Abstract
SETTING
Despite the widespread introduction of Xpert® MTB/RIF in developing countries, reports of its use and value in routine conditions remain limited.
OBJECTIVE
To describe Xpert results in relation to microscopy, treatment initiation, cost and workload under routine conditions at four sites in Cambodia, Georgia, Kenya and Swaziland.
DESIGN
Laboratory and clinical information on presumed TB patients were obtained from routine registers over a period of at least 6 months between March and November 2012.
RESULTS
Among the 6086 presumed TB patients included in the analysis, Xpert testing increased the number of biologically confirmed cases by 15% to 67% compared to microscopy.
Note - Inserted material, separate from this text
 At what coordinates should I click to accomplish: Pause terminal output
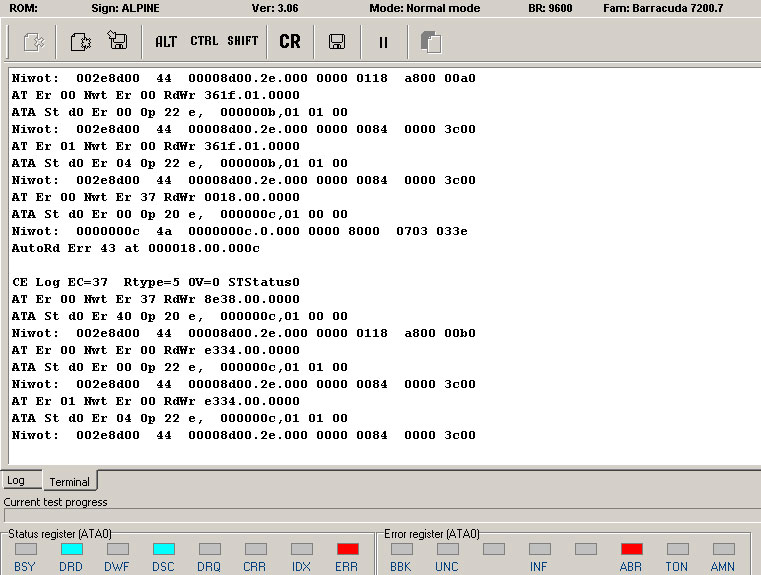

Up to 12% of the initial Xpert results were inconclusive. Between 56% and 83% of patients were started on treatment based on microscopy and/or Xpert results, with median delays of 1–16 days. Rifampicin resistance was detected in 3–19% of Xpert-positive patients.
CONCLUSION
Despite the additional numbers of cases detected by Xpert compared to microscopy, large proportions of patients are still started on treatment empirically in routine practice. Patient and specimen flow should be optimised to reduce delays in treatment initiation. Simple, non-sputum-based point-of-care tests with high sensitivity are needed to improve TB diagnosis and management.